Those two things aren't related.

The initial value of a property refers to the CSS-defined default value for that property. Every single CSS property has an initial value, regardless of element type, because CSS properties aren't tied to elements of any document language in any way. This initial value is intended as a default value for unrecognized elements, to guarantee that every element has a value for every property for the purposes of the cascade and therefore ensure that a browser knows how to render that unrecognized element as it encounters it.

The so-called "default value" of a property is just an arbitrary value set by a browser in its UA default stylesheet.
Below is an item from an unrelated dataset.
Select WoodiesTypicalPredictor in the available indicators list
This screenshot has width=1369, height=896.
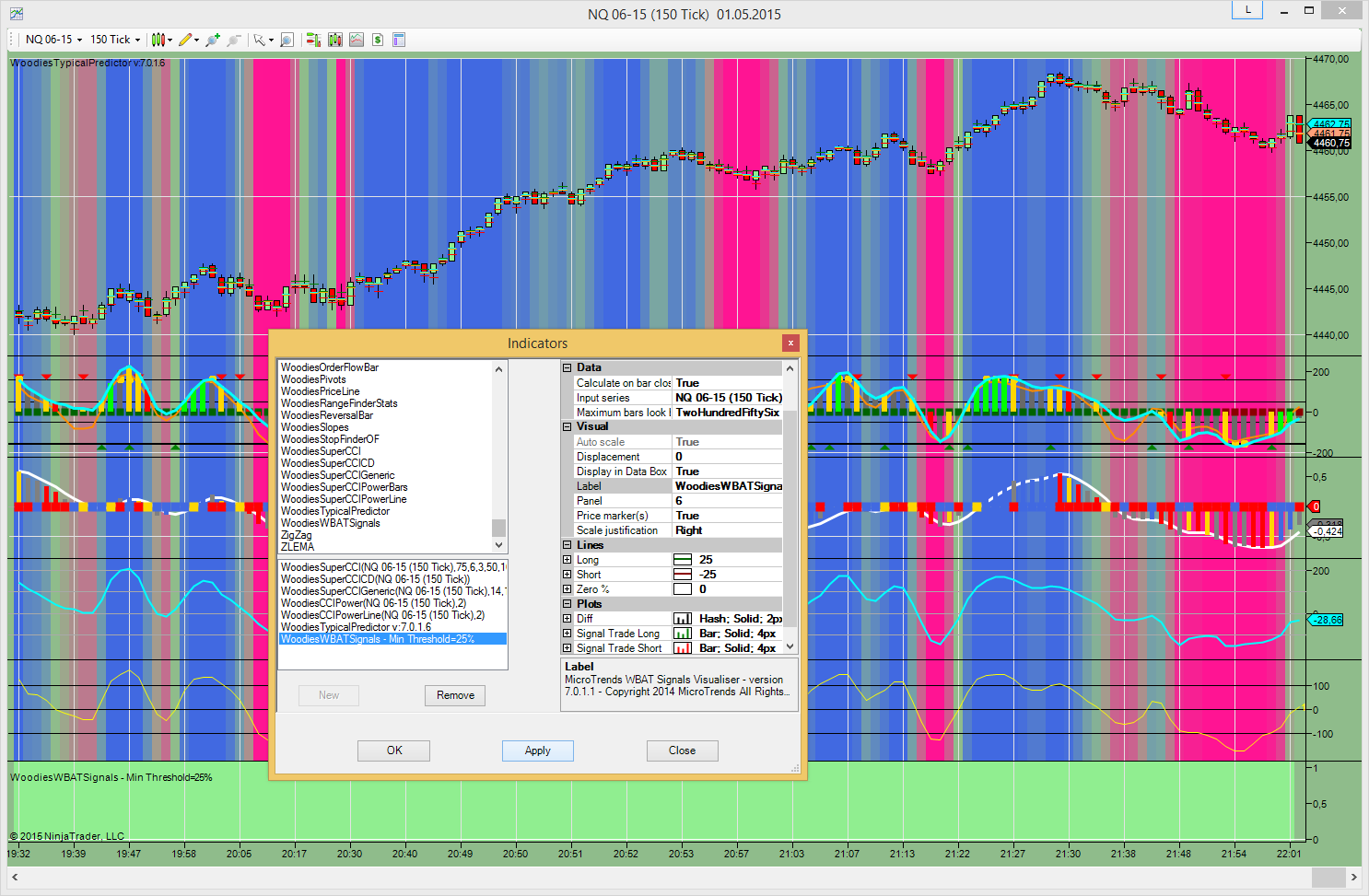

The HTML5 spec contains a reference document on what default values should apply to what HTML elements, which browsers follow mostly, but this is completely unrelated to CSS's concept of an initial value (nor does it contradict its definition of initial value, because it defines default styles separately as "user-agent-level styles").
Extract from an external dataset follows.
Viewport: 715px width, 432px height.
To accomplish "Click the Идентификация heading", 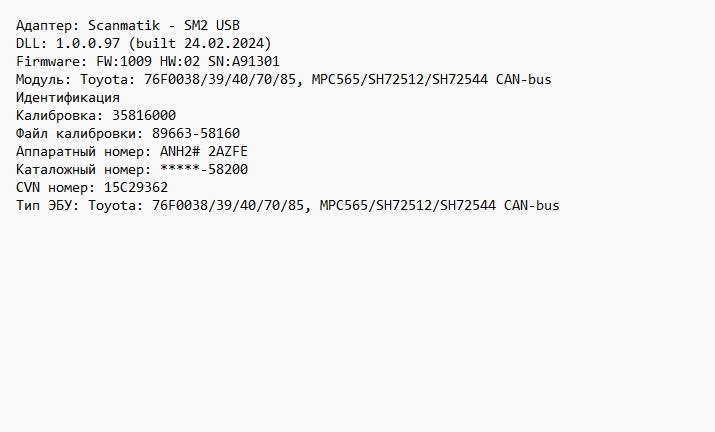I will [69, 97].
"Applies to", on the other hand, is unrelated to the initial value. Even if a property only applies to certain types of elements, those elements will always have every single CSS property, including properties that don't apply to them. What "Applies to" actually means is "Has effect on". If a property doesn't apply to an element, it simply means that it has no effect.

For example, you may find that the flex property only applies to flex items. However, every single element has a flex property, regardless of whether it's actually a flex item, and they pretty much all have its initial value simply because I'm not aware of any UA styles altering its value from the initial value for any element. You could still set an arbitrary value on an element that isn't a flex item, and it simply would have no effect — but you could, for example, force flex items that are children of this element to inherit this value with flex: inherit (you wouldn't actually do this, I'm just stating an example).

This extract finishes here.